→ SHORT EXERCISE: Which records run from the line containing "The image size is (716, 376)." through the line containing "Toggle numbered list"? Extract those lines, both ends included, and reproduce them verbatim.

>> BEGIN

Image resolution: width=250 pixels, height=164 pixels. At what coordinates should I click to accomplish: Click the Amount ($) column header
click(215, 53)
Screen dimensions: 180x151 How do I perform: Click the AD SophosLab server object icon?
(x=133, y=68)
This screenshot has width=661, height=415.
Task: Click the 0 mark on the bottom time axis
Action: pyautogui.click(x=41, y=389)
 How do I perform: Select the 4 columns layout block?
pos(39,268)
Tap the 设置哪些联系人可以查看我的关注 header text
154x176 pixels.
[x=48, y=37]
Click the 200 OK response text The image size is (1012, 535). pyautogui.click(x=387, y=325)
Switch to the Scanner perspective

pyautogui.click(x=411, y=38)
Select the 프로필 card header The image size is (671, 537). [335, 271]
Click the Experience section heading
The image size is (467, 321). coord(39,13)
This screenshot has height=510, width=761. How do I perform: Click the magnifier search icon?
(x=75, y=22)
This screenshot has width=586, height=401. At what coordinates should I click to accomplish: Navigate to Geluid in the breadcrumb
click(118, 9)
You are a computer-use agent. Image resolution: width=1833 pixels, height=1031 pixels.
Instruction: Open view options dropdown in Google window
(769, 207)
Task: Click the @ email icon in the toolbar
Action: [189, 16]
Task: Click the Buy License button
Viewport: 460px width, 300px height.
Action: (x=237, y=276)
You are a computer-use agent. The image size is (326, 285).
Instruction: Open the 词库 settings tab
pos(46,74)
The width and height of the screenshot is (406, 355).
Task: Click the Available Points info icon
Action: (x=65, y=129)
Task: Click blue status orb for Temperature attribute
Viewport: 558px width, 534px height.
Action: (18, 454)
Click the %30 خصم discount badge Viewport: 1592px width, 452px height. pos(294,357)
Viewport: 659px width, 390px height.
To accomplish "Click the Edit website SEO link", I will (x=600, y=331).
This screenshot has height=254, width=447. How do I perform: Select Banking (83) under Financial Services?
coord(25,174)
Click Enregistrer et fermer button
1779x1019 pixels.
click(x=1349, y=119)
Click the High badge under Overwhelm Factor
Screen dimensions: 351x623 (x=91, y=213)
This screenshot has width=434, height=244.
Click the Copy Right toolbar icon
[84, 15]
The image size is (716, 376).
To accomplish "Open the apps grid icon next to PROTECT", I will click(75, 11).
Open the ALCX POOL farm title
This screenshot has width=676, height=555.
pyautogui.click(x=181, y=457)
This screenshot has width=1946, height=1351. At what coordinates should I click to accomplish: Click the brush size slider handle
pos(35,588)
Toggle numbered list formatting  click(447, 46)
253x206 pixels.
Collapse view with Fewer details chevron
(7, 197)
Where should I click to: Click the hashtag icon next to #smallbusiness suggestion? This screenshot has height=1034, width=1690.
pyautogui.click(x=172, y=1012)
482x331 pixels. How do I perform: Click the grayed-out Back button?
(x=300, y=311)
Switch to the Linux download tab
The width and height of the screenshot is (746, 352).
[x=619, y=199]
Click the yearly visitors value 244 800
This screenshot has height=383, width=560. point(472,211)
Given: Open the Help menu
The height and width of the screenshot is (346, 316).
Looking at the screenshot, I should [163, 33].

>> END

→ RESPONSE FOR THIS EXERCISE:
The image size is (716, 376).
To accomplish "Open the apps grid icon next to PROTECT", I will click(75, 11).
Open the ALCX POOL farm title
This screenshot has width=676, height=555.
pyautogui.click(x=181, y=457)
This screenshot has width=1946, height=1351. At what coordinates should I click to accomplish: Click the brush size slider handle
pos(35,588)
Toggle numbered list formatting  click(447, 46)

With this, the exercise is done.